::: Data for the task :::
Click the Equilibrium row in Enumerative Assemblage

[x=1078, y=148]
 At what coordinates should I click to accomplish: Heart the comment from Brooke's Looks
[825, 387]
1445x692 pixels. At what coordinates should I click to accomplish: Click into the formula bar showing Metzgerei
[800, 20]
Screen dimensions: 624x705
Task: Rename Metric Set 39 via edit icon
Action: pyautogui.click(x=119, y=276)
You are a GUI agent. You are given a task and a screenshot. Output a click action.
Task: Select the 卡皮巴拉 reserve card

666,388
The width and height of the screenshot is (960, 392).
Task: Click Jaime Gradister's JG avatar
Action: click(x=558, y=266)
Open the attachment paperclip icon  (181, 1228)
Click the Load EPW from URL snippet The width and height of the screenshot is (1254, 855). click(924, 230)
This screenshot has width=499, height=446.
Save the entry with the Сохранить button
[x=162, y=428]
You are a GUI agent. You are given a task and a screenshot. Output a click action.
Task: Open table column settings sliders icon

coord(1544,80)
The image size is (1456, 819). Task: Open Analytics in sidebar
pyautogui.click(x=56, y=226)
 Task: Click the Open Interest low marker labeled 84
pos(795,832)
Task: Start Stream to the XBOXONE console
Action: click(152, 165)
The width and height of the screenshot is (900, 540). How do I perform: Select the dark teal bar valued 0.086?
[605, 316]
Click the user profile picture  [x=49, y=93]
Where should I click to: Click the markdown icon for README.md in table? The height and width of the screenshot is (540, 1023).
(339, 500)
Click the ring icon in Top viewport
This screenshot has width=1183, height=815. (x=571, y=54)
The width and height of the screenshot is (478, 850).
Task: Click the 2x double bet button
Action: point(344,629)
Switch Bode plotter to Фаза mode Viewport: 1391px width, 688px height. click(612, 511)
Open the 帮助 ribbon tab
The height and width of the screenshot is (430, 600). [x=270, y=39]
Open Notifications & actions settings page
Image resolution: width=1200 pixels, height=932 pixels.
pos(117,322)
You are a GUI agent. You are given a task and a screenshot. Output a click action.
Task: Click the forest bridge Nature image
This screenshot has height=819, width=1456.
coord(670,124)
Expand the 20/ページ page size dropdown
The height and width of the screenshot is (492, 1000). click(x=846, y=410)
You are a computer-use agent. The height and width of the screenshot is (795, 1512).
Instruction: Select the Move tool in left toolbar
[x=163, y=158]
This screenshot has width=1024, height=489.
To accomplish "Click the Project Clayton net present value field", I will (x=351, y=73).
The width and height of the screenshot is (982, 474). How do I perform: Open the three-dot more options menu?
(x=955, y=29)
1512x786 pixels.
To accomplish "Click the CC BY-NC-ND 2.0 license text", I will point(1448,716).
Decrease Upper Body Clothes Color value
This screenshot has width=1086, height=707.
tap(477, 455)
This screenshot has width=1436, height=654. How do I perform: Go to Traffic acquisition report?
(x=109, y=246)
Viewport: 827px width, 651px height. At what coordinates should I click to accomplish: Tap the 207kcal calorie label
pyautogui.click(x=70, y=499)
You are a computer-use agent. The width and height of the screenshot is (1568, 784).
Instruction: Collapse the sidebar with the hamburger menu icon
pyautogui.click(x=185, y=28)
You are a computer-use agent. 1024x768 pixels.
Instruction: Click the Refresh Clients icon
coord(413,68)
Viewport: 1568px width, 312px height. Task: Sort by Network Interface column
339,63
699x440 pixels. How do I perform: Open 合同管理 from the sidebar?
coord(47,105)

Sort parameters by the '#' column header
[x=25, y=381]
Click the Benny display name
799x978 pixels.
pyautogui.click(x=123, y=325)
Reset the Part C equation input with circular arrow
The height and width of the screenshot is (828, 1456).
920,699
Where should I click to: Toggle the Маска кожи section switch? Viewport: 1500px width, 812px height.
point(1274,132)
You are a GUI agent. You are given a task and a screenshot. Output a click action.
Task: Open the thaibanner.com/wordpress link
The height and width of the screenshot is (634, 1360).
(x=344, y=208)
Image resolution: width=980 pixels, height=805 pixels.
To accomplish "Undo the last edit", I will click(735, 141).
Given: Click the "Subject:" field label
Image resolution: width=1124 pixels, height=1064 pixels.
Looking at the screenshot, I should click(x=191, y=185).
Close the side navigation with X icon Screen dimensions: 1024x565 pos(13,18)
:::
- Written task: Reproduce verbatim the stretch of the data from the line containing "Switch Bode plotter" through the line containing "The height and width of the screenshot is (492, 1000).", both included.

- Written answer:
Switch Bode plotter to Фаза mode Viewport: 1391px width, 688px height. click(612, 511)
Open the 帮助 ribbon tab
The height and width of the screenshot is (430, 600). [x=270, y=39]
Open Notifications & actions settings page
Image resolution: width=1200 pixels, height=932 pixels.
pos(117,322)
You are a GUI agent. You are given a task and a screenshot. Output a click action.
Task: Click the forest bridge Nature image
This screenshot has height=819, width=1456.
coord(670,124)
Expand the 20/ページ page size dropdown
The height and width of the screenshot is (492, 1000). click(x=846, y=410)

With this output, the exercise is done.